A 400 point rally. Second one in two weeks. After yesterday and hearing all the talking heads, really no surprise here. So my thoughts going forward. First, Wall St. are idiots. There is no reason we should be rallying but I thought last week listening to what the talking heads said that we were headed for a bounce and that got postponed by Bear and now that is past there is even more evidence of a good bounce. For the most part I ignore technical indicators but we are playing a probability game and when things become so extreme, when they get so out of whack, if you own puts to protect a name it can make sense to take off that protection. The probabilities get so far in your favor. All of 2006 I did not look at the VIX or put call ratio. They never go so extreme to scream so loudly that you could add and take off protection or short exposure.

The game plan seemed to work pretty well for me. I said if the market opened down between -100 and -500 to do nothing. That is what happened and besides covering about 40% of my Lehman short (wish now I would have covered it all) because it opened down 40% I did nothing. I watched. I also said probably sell any major rallies but that is where the art comes in. As the day progressed you could tell by the tape, the breadth, the overall confidence returning to the system that it was not a good time to sell and to start buying or pulling back the protection. Like I said this is where the art of investing comes in. I wish things were more normal but you are getting moves in massive companies that you don't see in six months or a year much less a week. They are more like technology penny stocks than blue chip companies. If you are short Lehman, boom in two days you are up 60% (Lehman is down). You got to start covering. If you bought Lehman after the down move in 24 hrs you had an 80% move up. You have to sell that 24 hours later. Does that make you a trader? Not really because if you thought it was a fifty cent dollar you received almost full valuation in 24 hours. I could name name after name like that (less extreme). Guys like me struggle with this. We buy something with the expectation that we will be holding it for a year, two years, five years and feel amost dirty if we sell it two days later. Well if you buy something and it moves up 20% two days later, you do not have to sell all out but it makes sense to take profits. These are just massive moves.
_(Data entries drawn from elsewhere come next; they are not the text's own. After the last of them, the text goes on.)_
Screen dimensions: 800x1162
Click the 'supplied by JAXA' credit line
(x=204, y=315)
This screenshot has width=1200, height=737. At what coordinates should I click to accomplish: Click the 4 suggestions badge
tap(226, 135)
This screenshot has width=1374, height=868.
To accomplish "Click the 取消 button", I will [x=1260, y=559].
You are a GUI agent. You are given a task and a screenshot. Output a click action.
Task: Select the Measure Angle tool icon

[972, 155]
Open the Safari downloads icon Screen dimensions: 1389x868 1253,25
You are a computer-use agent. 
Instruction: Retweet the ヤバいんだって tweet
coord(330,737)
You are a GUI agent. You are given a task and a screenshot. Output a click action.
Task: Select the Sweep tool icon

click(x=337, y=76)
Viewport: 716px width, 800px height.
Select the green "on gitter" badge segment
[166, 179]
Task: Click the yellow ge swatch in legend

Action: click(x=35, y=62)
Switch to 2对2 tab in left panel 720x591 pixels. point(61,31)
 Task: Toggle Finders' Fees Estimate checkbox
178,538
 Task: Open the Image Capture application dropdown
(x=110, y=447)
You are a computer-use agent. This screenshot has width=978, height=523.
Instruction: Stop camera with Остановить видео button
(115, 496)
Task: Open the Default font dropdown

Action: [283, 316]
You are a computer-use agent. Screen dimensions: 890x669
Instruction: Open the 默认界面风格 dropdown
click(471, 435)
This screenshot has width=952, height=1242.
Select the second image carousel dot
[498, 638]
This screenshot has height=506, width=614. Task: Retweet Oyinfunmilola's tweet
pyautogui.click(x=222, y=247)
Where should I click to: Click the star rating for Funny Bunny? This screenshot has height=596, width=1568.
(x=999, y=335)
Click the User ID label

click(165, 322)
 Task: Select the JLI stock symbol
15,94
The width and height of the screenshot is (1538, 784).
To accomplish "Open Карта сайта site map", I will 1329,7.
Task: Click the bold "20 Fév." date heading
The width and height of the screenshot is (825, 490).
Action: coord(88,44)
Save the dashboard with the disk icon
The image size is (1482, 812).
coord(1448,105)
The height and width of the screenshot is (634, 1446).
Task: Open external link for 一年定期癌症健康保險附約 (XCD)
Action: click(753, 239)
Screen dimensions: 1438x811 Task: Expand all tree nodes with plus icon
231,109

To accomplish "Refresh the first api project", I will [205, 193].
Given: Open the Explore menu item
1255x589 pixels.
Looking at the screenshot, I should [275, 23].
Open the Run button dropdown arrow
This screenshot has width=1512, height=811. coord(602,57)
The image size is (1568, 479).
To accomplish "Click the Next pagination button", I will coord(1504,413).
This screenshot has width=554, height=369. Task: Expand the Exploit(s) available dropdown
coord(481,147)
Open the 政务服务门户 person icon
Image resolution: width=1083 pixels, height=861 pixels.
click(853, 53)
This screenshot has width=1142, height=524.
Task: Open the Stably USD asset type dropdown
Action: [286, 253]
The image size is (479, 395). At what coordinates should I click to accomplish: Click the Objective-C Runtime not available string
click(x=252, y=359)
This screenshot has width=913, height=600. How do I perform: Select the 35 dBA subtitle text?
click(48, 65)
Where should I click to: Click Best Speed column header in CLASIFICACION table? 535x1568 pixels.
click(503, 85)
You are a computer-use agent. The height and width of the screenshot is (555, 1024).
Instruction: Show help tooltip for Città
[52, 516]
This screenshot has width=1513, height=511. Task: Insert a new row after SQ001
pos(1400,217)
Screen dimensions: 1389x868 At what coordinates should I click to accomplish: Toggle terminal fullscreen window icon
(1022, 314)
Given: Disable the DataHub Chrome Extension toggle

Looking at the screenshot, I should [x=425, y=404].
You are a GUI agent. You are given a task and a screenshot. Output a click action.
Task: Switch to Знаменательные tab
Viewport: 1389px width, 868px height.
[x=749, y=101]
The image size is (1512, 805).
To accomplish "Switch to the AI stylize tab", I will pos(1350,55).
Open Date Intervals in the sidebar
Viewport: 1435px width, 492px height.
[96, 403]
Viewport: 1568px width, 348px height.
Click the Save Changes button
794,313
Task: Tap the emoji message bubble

Fundamentally I do not think anything has really changed. The Fed is finally living up to its reputation in dropping loads of cash from helicopters. That is restoring enough confidence where money is starting to return to the market. That Pavlovian response is good for a decent rally I think but in my opinion it is a wrong response. Commercial real estate still has not started to blow up and corporate defaults also have not started. The mortgage mess is still in mid innings at the very best. Ambac and MBIA (remember them?) are going to have serious problems which will create the second round of saga with these guys. The Fed is addressing the liquidity issues and the market is focusing on that, the solvency issues are not done with however. Time will bring them back to the forefront.

In these types of markets the artistic skills of adding protection and taking off protection and shorting and taking off shorts are invaluable. The main thing is if you make a wrong call you are conservative enough where it does not cripple you.

4 comments:

Justin said...

MS,

Hmmm...it's a tough one. I tend to agree with you that this is just a bounce and the fundamentals haven't changed.

That being said, sentiment drives markets in the short term and sometimes right into the medium term, and I have a little itch that sentiment may have turned.

I read today that the bottom of all/most busts is generally associated with the burn up of a major player - Drexel Burnham in the 80's, LTCM in the 90's and a couple of others at different times of market malaise. Apparently the market bottomed within a few days of such an occurence and within 6 months was 15 to 30% higher.

Of course, who's to say Bear is the LTCM or Drexel of this market? As I said, the fundamentals haven't actually changed; we're still hopelessly addicted to credit and inflation is starting to become an issue.

Market Seer said...

Exactly. That is the Pavlovian response I think we are seeing now. The bottom of all busts are generally associated with a failure of a major player. This markes a bottom so by definition everyone from CNBC to Columnist are calling a bottom. When has that ever worked out? This is what is in everyones recent memory though. That is the consensus wisdom right now.

It is just like the consensus wisdom back in August when the Fed cut and everything was supposed to be okay and we made new highs in late October. The consensus wisdom was wrong and I bet heavily against it and I I think it is wrong now and will probably eventually bet heavily against it. It will take time to play out though. 2 weeks, 4 weeks, 6 weeks?

The Bank of New York was a huge blow up in 1930(I think it was 1930 and not 1931?) That did not mark the bottom obviously. Not calling for something similar but things fundamentally have not turned and I think are getting worse. We have had three liquidity crises each one getting worse. One in August, one in July and now one in March. The next one I think will surround Ambac and MBIA as that problem when you start digging into it is nowhere near solved. It has a band aide currently.

Market Seer said...

supposed to be January not July in referring to the liquidty crises

Justin said...

Ah, that little rally in October, I wish I had been selling into it :-)

Oh well, maybe this time!

I agree MBIA and Ambac will be key to how this ends or when it ends, but I suspect it may end up the same way as Bear - recapitalised by a combo of the Fed and a major player and the problems effectively 'hidden' under the carpet somehow. These institutions are just way too big to fail.